__YOUR GOAL__.
Please output exactly the lines of the material from the first through the line containing "You are a computer-use agent. The image", and nothing more.

__RECORDS PROVIDED__.

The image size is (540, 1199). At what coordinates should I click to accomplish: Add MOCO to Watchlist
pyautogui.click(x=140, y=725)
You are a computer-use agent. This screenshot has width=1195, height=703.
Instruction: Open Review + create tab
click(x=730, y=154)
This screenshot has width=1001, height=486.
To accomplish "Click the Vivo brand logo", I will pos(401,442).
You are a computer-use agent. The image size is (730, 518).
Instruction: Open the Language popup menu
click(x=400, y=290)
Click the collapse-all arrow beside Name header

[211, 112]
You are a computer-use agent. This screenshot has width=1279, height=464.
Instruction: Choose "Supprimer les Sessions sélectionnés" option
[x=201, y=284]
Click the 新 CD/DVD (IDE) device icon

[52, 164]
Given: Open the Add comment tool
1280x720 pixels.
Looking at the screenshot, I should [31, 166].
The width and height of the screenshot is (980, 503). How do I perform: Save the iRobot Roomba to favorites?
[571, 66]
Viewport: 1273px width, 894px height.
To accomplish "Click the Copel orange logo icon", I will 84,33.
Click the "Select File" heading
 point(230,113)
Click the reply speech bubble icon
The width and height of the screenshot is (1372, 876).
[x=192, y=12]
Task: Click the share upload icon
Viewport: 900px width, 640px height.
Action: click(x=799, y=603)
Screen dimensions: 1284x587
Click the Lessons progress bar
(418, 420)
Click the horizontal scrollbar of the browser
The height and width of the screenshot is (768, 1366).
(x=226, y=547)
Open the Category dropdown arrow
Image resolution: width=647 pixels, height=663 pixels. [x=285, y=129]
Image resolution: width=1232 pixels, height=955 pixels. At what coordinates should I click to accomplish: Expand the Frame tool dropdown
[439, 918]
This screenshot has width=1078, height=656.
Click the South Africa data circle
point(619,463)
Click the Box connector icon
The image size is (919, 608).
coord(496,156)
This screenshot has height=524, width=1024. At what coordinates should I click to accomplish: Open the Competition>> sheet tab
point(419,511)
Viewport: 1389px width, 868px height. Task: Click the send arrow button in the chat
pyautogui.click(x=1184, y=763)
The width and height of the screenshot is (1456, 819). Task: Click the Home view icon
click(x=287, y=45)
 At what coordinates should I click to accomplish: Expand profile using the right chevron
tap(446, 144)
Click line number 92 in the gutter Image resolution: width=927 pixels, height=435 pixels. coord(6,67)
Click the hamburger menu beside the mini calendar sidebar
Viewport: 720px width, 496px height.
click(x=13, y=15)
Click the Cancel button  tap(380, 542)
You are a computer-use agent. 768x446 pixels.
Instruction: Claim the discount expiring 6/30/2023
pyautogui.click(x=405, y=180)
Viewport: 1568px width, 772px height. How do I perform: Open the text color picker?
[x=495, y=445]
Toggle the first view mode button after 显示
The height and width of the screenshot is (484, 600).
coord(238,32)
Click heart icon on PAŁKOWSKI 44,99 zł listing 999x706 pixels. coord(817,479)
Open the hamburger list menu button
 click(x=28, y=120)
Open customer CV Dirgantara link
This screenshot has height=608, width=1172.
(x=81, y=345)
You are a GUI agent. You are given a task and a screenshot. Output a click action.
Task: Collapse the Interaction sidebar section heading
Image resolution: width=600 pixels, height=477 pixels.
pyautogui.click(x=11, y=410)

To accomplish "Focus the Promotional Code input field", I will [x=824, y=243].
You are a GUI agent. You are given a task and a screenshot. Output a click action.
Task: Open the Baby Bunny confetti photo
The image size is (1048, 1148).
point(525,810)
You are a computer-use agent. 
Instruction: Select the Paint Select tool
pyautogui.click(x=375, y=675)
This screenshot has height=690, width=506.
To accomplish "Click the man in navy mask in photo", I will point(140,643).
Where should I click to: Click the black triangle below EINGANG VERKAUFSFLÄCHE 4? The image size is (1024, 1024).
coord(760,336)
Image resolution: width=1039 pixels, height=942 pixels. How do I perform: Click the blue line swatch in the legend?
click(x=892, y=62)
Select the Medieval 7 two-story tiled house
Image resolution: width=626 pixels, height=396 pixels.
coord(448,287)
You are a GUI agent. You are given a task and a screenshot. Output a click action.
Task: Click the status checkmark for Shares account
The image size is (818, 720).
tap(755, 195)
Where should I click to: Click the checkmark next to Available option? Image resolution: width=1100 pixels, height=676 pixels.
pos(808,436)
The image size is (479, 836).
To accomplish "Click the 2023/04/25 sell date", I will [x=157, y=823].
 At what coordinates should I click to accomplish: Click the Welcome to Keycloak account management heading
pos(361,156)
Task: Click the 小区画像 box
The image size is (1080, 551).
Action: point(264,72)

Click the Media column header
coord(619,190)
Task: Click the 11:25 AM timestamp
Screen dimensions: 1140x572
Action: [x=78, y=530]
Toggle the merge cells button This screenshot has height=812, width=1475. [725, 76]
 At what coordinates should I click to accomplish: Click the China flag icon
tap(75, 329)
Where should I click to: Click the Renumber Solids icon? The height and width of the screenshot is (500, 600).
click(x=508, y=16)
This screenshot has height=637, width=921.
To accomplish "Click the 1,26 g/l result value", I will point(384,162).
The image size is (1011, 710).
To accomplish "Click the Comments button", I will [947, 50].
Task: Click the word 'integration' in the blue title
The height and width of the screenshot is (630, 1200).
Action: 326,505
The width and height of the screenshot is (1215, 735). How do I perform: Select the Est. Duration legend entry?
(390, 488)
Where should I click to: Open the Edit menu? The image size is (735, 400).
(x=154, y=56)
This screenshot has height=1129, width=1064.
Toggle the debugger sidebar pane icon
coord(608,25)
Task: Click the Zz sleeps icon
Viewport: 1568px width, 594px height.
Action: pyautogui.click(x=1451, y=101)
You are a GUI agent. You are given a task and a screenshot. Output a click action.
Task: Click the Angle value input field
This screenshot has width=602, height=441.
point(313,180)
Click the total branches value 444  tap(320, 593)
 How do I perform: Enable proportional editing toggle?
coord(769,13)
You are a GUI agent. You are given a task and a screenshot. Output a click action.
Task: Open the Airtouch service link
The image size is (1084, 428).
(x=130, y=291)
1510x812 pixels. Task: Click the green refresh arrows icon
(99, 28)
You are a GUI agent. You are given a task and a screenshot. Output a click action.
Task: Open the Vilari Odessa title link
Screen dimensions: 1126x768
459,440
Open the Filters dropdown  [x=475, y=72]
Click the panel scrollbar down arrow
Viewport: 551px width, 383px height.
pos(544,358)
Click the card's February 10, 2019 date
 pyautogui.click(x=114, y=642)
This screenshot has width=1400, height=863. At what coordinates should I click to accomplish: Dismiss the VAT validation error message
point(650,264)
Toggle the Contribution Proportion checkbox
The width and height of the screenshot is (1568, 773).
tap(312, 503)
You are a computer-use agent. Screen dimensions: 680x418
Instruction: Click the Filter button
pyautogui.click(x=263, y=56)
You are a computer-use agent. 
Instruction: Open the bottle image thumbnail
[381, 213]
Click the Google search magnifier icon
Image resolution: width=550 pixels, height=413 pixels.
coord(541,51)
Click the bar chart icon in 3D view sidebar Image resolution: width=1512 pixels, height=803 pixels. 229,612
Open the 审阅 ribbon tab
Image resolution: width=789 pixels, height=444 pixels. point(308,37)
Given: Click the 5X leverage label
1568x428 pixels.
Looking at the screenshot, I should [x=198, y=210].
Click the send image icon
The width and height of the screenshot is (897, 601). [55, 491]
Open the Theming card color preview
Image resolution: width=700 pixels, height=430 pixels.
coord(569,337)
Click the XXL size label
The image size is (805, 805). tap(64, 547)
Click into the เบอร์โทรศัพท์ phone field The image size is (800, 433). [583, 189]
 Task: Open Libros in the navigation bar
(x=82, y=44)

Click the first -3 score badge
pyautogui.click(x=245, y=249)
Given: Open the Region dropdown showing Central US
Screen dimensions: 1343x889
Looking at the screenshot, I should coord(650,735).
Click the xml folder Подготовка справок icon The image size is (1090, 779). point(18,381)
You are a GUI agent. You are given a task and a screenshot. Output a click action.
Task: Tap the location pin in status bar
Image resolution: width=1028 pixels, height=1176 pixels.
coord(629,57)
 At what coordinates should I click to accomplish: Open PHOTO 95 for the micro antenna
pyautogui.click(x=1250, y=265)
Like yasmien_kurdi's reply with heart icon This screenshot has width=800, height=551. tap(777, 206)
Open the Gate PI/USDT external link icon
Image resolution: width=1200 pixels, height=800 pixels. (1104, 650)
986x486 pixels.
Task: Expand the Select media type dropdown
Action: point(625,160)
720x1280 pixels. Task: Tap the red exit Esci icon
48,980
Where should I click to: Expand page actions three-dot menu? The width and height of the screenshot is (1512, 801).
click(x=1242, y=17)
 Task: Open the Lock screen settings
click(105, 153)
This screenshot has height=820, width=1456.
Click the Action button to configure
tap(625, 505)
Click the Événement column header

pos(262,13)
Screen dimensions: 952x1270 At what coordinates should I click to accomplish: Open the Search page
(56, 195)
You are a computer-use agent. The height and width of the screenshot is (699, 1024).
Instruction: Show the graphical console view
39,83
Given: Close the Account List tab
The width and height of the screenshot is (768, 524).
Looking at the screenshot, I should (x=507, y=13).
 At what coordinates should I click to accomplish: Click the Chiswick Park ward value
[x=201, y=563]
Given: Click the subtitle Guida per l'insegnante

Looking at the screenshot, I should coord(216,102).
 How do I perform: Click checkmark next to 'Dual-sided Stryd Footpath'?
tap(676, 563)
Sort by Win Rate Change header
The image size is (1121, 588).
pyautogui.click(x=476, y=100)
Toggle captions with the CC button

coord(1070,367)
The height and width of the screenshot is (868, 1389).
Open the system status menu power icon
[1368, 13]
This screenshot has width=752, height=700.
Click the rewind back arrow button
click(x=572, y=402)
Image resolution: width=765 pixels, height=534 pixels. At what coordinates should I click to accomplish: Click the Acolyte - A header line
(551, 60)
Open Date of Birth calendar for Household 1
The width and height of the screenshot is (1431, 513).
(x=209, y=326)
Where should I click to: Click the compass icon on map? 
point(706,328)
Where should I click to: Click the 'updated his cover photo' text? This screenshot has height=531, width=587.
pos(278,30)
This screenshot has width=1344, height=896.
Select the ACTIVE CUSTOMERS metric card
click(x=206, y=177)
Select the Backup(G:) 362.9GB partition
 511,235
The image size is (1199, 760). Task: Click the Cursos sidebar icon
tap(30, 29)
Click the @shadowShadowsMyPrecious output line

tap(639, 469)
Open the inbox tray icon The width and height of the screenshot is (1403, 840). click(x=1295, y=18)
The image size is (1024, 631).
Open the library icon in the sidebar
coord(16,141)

__OUTPUT OF THE TASK__.
The image size is (540, 1199). At what coordinates should I click to accomplish: Add MOCO to Watchlist
pyautogui.click(x=140, y=725)
You are a computer-use agent. This screenshot has width=1195, height=703.
Instruction: Open Review + create tab
click(x=730, y=154)
This screenshot has width=1001, height=486.
To accomplish "Click the Vivo brand logo", I will pos(401,442).
You are a computer-use agent. The image size is (730, 518).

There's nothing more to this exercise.